Yes, we published our results so that anyone can take this information and assess their nurses or make plans regarding what we’ve already found out from the general population of oncology nurses. They can build that into their curriculum or into their institutional plan for education but we are actually, at KU, at the University of Kansas and with some affiliates, we’re developing an e-module, an electronic module, that will go through all the different… there are several different programmes or topics that are related to survivorship care – fatigue, this employability insurance, all the different elements that we assessed in our survey we’re going to build a curriculum around it by the experts throughout the nation, it’s not just KU driven. But, for instance, sexuality is one so we’re bringing in experts from that area to help us with the curriculum content and then that will be available to the nurse to take at her own pace, his or her own pace electronically, and also they will get CUs or continuing education from it.

Can you tell us about your other presentation?

The other presentation is regarding the international study that we did in collaboration with Pfizer, that was funded by Pfizer, and it is regarding the psychosocial support of women with metastatic breast cancer. So we looked at different areas that they felt was there enough information out there, enough educational material for these patients, did they have enough resources to draw on to meet their psychosocial needs? Our first results were based off of nine countries, it was, as I said, international. We had nine countries, a hundred from each, so we had around nine hundred participants and this was a survey that took 30 minutes in their native language or we had a translator to deliver the survey in their native language. We looked at those results to see what did they need and how could we, as oncology nurses, focus on their needs. I should back up to say this is multidisciplinary so I was the only oncology nurse on the panel, there was an oncology physician, social worker and different disciplines and I represented oncology nursing in North America. This is made up from different countries that served as an advisory group. Those results were delivered two years ago at the last ICCN meeting, in the meantime we added four more countries so now we have thirteen countries’ results, over 1300 patients that we surveyed to see where did we excel or need assistance with in meeting their psychosocial needs. For instance, we found out that they are a group that are very interested in knowing more and being informed and being able to be informed decision makers regarding their care and treatment and that they find it difficult to find that information. They also, when we ask how would it be best to give you the information, they stated the best way would be web-based. So now nurses and others can use this survey to base their interventions and we need to think more about putting electronic material out there instead of all in written pamphlets. I think one of the reasons behind that is because in the world of oncology treatment, things change so rapidly that by the time you read a pamphlet there may be something new and so you always have to go and investigate it on the internet because you want to make sure that you have the most recent information. So if we base our efforts there we can quickly change and update it, more so than you could ever do in a written format.
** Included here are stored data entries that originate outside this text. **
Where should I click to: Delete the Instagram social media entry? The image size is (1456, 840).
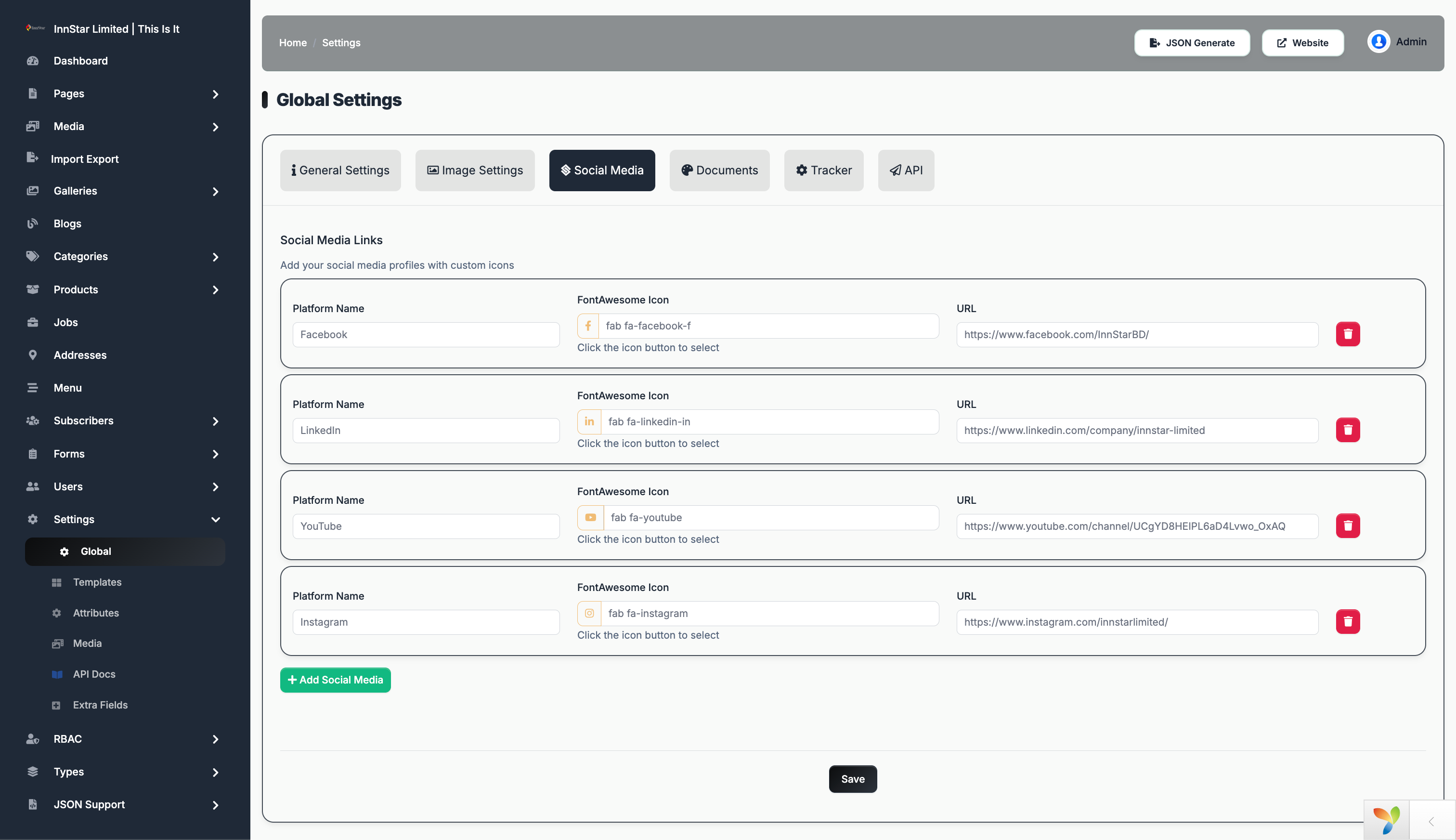pyautogui.click(x=1348, y=621)
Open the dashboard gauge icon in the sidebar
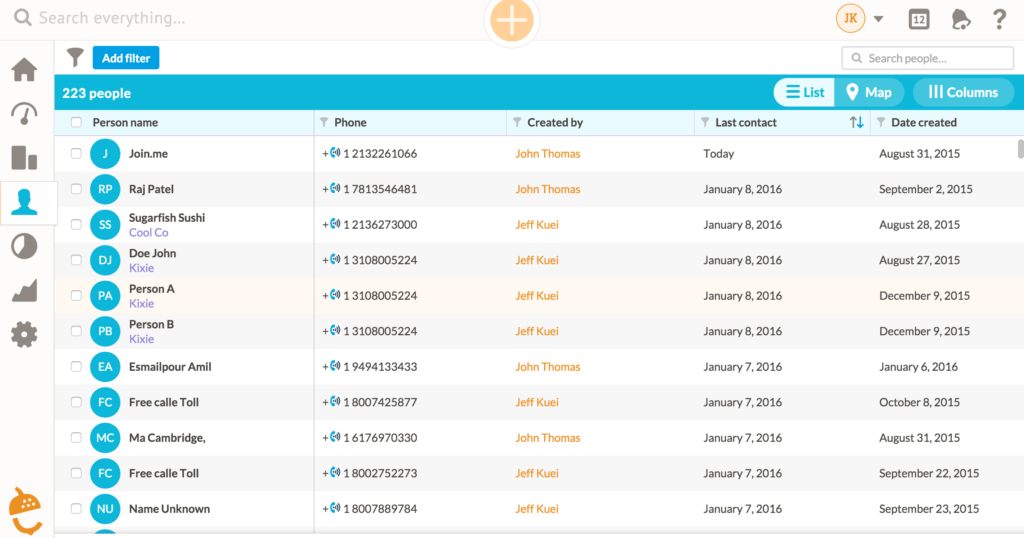Image resolution: width=1024 pixels, height=538 pixels. tap(24, 113)
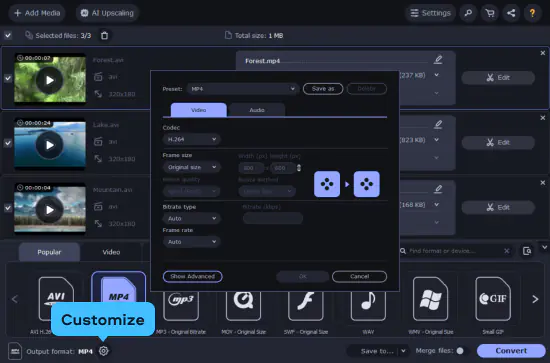The height and width of the screenshot is (363, 550).
Task: Switch to the Audio tab
Action: click(257, 110)
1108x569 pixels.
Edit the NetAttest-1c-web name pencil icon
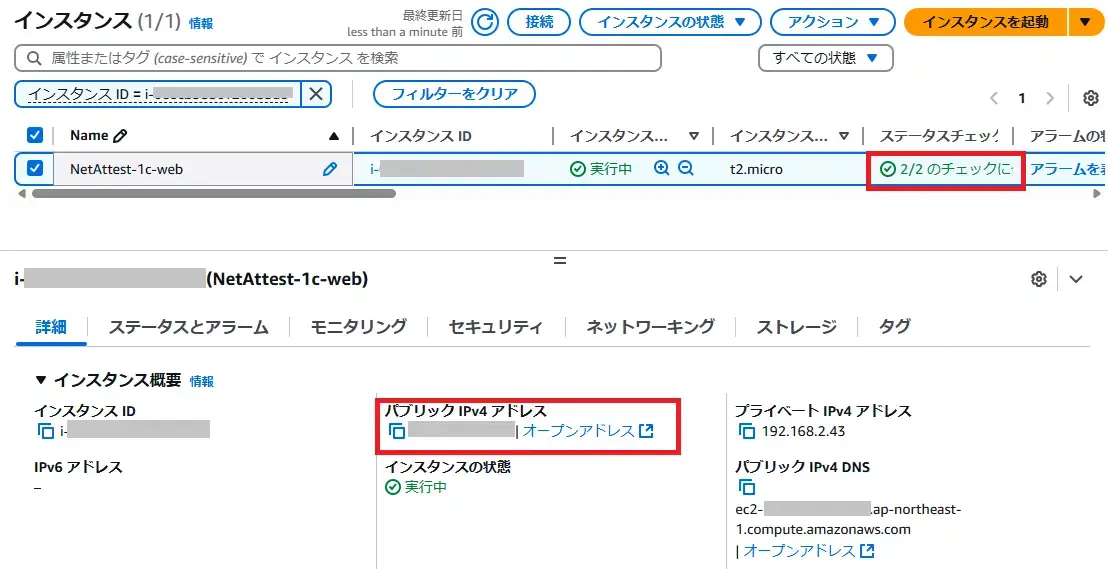pyautogui.click(x=330, y=169)
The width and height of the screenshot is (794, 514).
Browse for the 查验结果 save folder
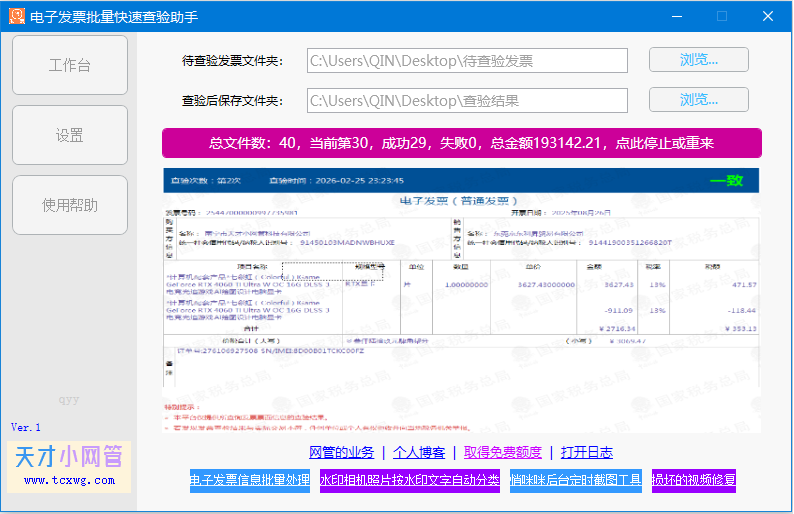tap(698, 100)

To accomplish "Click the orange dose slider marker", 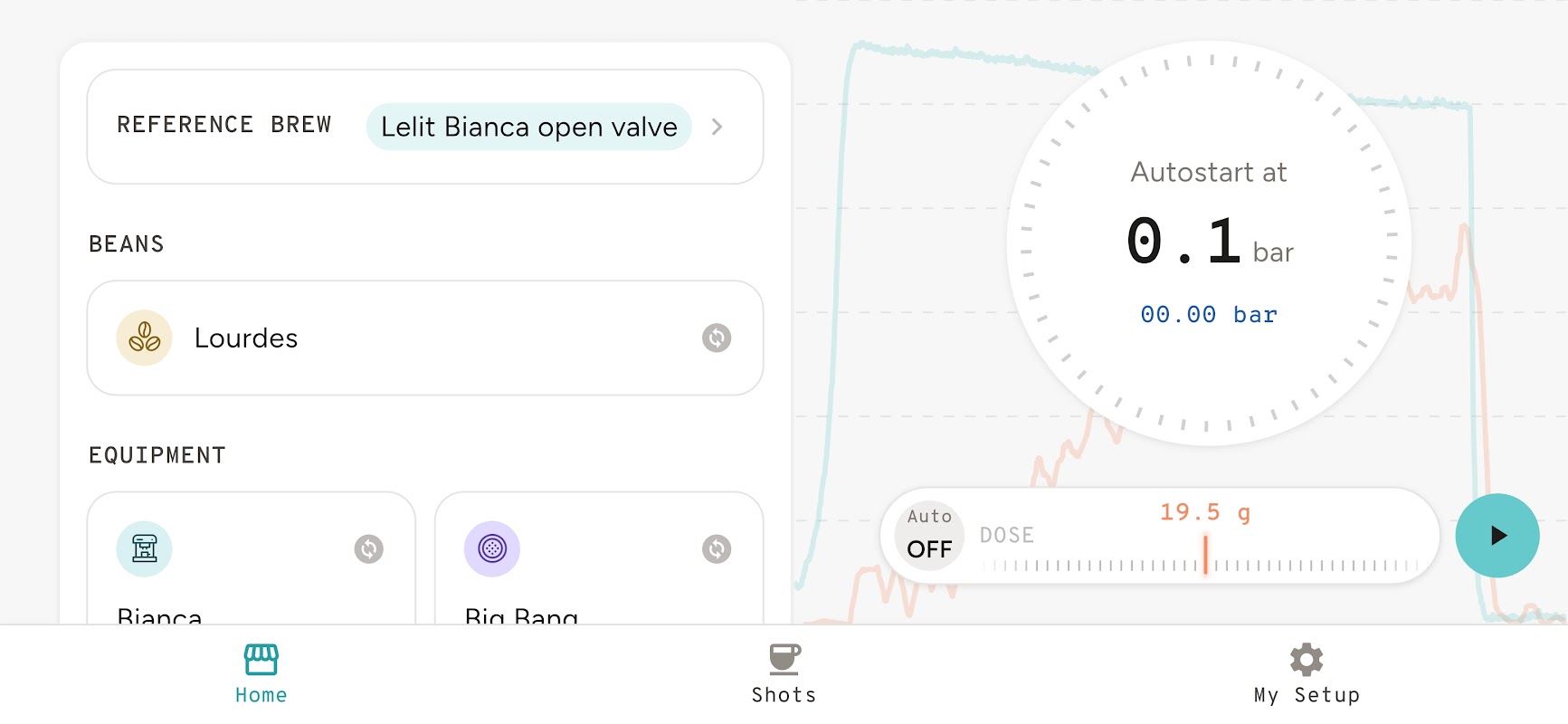I will [x=1205, y=554].
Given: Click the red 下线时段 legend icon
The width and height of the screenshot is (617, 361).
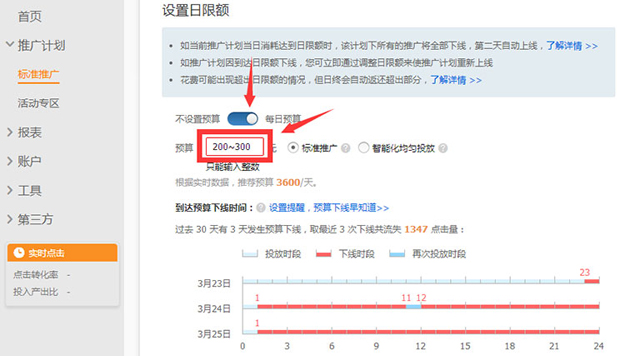Looking at the screenshot, I should (x=323, y=254).
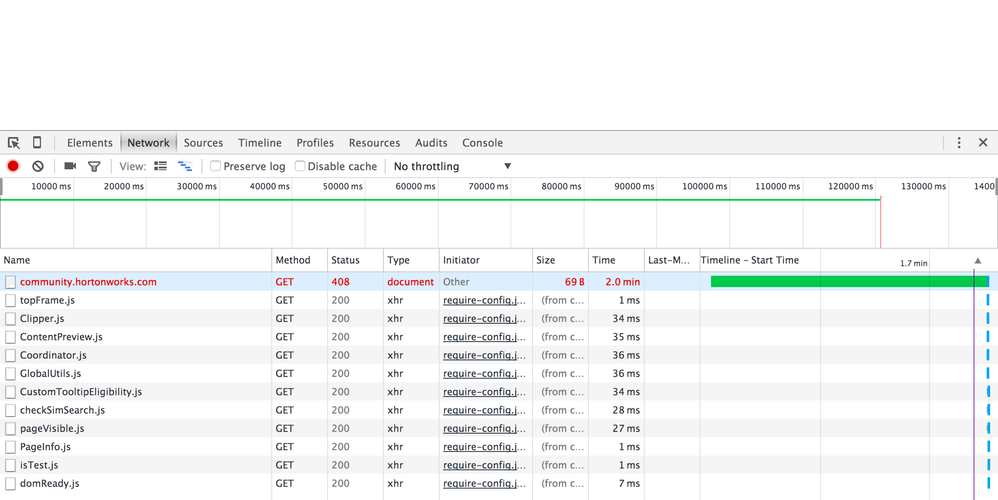
Task: Click the Timeline column sort arrow
Action: pyautogui.click(x=977, y=261)
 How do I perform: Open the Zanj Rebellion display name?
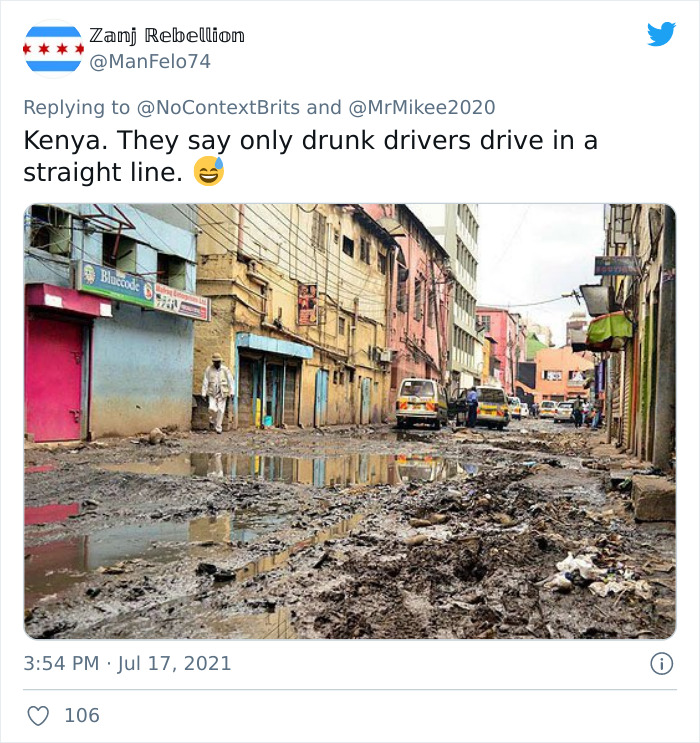(167, 36)
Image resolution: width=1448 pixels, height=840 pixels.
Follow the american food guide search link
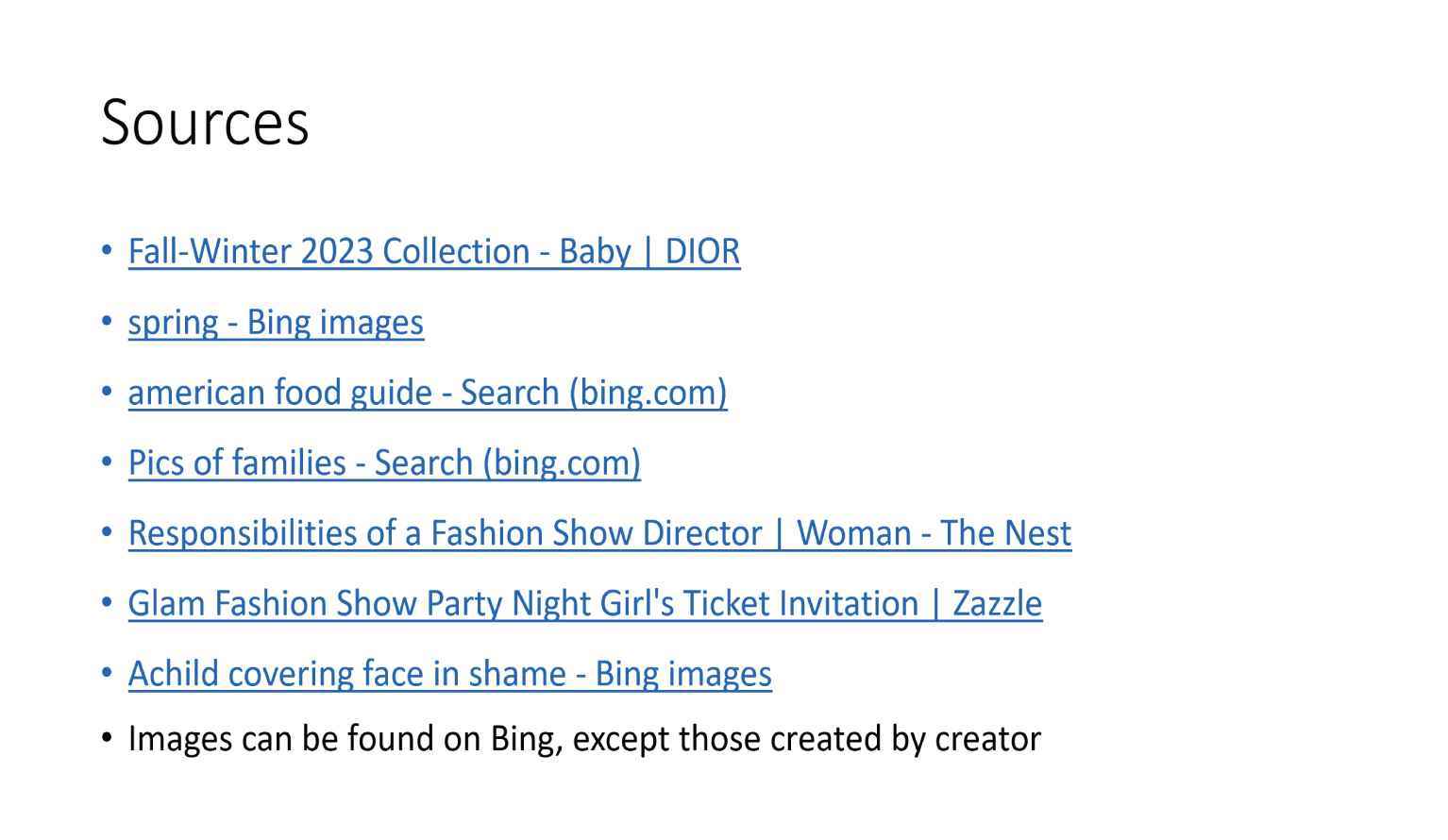point(428,393)
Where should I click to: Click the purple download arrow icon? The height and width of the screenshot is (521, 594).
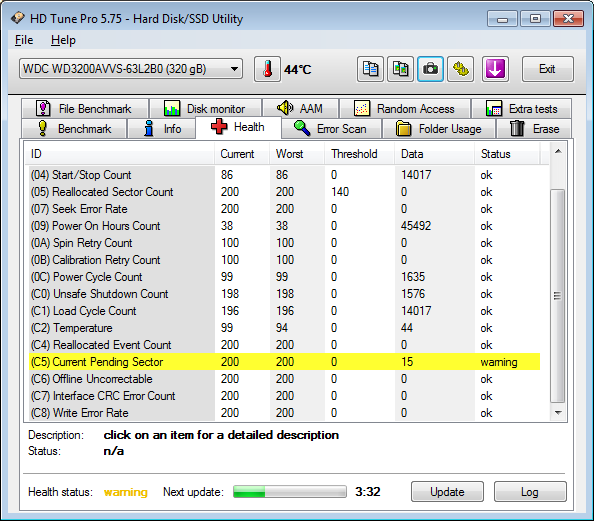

We also looked at different feelings, like in Egypt they’re diagnosed at a much younger age with metastatic cancer, as opposed to other developing countries that are diagnosed at a later age. A lot of times they may be diagnosed with early stage breast cancer that goes in to metastatic. So there are many different findings that are very applicable to what we do. How we are perceived by the patients, we ask their thoughts about were they getting enough psychosocial support from their caregivers, being their nurses, their physicians, and we ranked them to see who was giving them the most support and the nurses and physicians ranked very high, social workers and some others, like chaplains, were towards the lower end. So we need to be aware of that.